The government has delayed scrapping potentially unsafe nuclear submarines because of concerns over costs, a new report from an influential committee of MPs has revealed.

20 disused submarines are currently awaiting disposal, according to the Ministry of Defence (MoD), including nine that still contain nuclear fuel.

But despite admitting to potential safety risks, the government will only begin dismantling the next vessel in the mid-2020s, while the total work needed to scrap the entire 20 submaries will not be completed until at least 2045.

The delays were exposed in a report by the House of Commons Public Accounts Committee, which demanded that ministers stop delaying the disposal of disused submarines.

The committee said continued delays and a lack of investment in the UK's nuclear deterrent had created a “ticking time bomb” and that current nuclear facilities were “not fit for purpose”.

It comes months after the National Audit Office warned of a gaping £2.9bn funding gap in government plans to renew the UK’s Nuclear Enterprise – the system of equipment and staff that supports the nuclear submarines.

In evidence to MPs, the MoD admitted that cost savings had been a factor behind the delays in dismantling old submarines but said this was no longer an option because of safety fears.

The UK has never completely dismantled a nuclear submarine and is currently in the process of attempting to dispose of the first one, HMS Swiftsure. That work is due to be completed by 2023, with the process of dismantling the other vessels not scheduled to begin until then.

The disused submarines are being kept at Royal Navy bases at Devonport, near Plymouth, and Rosyth, near Edinburgh. The MoD does not currently have enough space to both maintain existing vessels and dispose of disused ones.

Julian Kelly, head of the government’s Defence Nuclear Organisation, told the PAC that cost savings were a factor behind the delays, but that this was no longer sustainable because of the “safety issue”.

He said maintaining the disused submarines in a safe condition costs several million pounds each year, but emphasised that the bigger problem was that “in the long term there is a safety issue that we have to manage”.

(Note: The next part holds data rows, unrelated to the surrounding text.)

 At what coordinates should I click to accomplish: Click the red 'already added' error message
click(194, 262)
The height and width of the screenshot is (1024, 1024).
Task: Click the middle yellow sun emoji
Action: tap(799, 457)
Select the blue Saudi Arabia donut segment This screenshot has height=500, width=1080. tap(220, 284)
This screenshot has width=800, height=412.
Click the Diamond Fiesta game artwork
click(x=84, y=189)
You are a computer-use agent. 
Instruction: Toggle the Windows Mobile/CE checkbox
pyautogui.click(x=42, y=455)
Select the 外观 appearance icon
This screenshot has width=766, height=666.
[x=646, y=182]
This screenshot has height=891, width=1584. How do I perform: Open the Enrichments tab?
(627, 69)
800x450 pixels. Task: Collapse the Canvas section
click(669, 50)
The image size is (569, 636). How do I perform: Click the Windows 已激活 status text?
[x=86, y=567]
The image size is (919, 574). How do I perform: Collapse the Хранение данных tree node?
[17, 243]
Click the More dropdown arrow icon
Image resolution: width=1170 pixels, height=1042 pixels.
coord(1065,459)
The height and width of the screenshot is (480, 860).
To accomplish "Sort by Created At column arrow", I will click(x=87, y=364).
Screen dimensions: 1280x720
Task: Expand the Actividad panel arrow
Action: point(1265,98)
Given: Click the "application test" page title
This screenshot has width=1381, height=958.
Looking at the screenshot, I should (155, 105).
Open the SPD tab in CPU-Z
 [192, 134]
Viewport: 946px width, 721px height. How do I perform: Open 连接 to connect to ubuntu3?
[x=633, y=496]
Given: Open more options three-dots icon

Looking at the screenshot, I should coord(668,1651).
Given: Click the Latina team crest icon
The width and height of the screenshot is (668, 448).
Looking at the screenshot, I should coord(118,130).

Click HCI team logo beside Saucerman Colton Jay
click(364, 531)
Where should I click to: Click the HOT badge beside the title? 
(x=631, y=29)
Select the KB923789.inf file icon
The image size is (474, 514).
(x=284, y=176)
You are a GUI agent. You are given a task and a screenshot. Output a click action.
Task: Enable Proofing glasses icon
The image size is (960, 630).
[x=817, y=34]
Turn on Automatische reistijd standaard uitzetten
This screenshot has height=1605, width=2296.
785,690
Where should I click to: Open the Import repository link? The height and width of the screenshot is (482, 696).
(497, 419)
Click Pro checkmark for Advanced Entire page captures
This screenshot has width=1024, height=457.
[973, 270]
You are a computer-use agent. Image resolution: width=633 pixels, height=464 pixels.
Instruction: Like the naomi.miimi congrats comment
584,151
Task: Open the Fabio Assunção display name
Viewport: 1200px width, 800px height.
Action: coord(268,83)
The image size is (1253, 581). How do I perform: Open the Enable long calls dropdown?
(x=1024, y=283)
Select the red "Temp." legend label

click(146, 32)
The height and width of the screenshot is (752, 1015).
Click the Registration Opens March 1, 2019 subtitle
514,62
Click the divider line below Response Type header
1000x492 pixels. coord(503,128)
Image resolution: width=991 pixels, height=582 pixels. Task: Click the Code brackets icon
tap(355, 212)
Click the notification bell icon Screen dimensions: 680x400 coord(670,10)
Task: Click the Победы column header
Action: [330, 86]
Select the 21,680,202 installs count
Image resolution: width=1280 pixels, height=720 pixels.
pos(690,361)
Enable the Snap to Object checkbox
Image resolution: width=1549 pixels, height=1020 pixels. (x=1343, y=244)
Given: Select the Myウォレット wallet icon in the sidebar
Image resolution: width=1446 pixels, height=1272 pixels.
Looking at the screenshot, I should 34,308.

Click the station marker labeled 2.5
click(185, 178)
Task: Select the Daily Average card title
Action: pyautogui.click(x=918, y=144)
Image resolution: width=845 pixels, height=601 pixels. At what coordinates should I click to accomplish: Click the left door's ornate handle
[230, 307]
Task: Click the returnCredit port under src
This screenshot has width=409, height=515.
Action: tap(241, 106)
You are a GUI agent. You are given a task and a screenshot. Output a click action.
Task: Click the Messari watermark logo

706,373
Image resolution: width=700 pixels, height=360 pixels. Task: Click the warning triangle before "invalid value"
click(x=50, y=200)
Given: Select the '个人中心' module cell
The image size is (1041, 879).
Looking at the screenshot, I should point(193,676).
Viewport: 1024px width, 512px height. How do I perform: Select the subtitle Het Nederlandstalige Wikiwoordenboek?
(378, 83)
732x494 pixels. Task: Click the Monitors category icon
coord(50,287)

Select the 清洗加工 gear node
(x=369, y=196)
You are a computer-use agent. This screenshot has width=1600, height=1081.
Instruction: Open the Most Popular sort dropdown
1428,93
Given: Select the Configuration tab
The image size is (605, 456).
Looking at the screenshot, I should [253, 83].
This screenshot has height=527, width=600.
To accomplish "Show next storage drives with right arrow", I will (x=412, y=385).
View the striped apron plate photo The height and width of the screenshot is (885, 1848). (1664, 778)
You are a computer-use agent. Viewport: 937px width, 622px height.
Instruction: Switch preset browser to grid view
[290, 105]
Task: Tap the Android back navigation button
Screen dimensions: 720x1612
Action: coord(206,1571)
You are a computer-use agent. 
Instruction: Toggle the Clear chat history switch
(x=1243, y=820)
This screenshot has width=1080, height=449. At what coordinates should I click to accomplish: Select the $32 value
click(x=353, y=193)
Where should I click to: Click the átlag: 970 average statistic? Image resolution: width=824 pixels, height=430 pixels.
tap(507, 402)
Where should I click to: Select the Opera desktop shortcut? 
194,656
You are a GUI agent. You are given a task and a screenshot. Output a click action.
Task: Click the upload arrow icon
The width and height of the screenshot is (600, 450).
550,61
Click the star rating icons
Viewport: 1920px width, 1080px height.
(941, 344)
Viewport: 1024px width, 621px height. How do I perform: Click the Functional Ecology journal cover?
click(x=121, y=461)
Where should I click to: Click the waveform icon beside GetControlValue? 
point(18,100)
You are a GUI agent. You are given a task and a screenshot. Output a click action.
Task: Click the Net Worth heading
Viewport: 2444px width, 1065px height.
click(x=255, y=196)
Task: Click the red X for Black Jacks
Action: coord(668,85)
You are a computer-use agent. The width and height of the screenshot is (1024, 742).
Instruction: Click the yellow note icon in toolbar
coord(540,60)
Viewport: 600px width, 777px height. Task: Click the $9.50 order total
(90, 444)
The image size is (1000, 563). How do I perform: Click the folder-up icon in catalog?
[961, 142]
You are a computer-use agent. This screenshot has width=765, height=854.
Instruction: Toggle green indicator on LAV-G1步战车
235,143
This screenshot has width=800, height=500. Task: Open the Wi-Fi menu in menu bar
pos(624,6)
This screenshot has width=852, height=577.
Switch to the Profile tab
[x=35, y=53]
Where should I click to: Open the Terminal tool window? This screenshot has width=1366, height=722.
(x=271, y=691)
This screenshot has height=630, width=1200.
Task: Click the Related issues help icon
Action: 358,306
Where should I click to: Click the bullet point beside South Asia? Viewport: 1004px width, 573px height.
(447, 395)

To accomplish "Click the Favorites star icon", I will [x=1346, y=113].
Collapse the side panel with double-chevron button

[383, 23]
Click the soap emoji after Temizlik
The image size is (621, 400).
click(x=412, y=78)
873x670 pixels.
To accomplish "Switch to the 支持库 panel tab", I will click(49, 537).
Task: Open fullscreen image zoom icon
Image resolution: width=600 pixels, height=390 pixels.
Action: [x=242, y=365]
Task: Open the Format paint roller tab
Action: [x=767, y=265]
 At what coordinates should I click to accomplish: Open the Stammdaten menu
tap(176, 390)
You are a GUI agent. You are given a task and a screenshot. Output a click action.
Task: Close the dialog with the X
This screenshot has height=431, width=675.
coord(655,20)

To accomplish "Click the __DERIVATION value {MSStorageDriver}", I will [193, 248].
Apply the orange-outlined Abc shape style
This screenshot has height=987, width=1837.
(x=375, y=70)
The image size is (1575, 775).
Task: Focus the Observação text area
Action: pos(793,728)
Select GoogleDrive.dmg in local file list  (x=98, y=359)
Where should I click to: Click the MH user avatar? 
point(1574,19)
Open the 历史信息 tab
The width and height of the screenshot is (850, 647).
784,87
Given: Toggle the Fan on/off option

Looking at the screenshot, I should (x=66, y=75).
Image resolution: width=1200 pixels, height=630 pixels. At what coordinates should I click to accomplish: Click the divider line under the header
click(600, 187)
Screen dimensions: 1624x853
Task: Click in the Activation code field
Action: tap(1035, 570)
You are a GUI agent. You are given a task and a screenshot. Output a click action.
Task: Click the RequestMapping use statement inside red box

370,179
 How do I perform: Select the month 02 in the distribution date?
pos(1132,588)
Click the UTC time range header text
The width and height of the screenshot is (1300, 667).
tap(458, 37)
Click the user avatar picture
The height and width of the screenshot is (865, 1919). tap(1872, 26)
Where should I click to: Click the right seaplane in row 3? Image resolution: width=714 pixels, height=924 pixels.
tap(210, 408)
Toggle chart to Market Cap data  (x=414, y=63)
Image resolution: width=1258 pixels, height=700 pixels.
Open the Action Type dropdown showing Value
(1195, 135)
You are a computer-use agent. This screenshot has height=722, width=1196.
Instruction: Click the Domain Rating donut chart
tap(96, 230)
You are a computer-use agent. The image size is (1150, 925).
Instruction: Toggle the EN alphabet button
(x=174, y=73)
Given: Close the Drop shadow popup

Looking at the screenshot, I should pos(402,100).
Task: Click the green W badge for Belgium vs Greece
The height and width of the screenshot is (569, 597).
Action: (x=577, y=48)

Asked if attempts to cut costs were a factor behind previous delays, Mr Kelly told MPs: “You can fully understood that they were deferring this defueling and dismantling programme while they thought they could, but we are now at the point where we are not comfortable continuing to do that, because you also have to persuade the regulator that it is safe to hold a submarine in a basin in Devonport, and you are getting to the point where we cannot keep on assuming that."

He admitted there was “no excuse” for the work having been consistently postponed.

In contrast to the UK’s approach, the US is reported to have retired 100 submarines, while Russia has dismantled 195 of the 201 that have been taken out of service.

MPs said the government must “end the practice of delaying disposal of out of service submarines” and provide Parliament with a yearly update on the process of decommissioning the vessels.

Meg Hillier, chair of the PAC, said: “These challenges, taken with the cost, complexity and risks to delivery of the Nuclear Enterprise, give rise to serious questions about the MoD’s ability to meet its national security commitments.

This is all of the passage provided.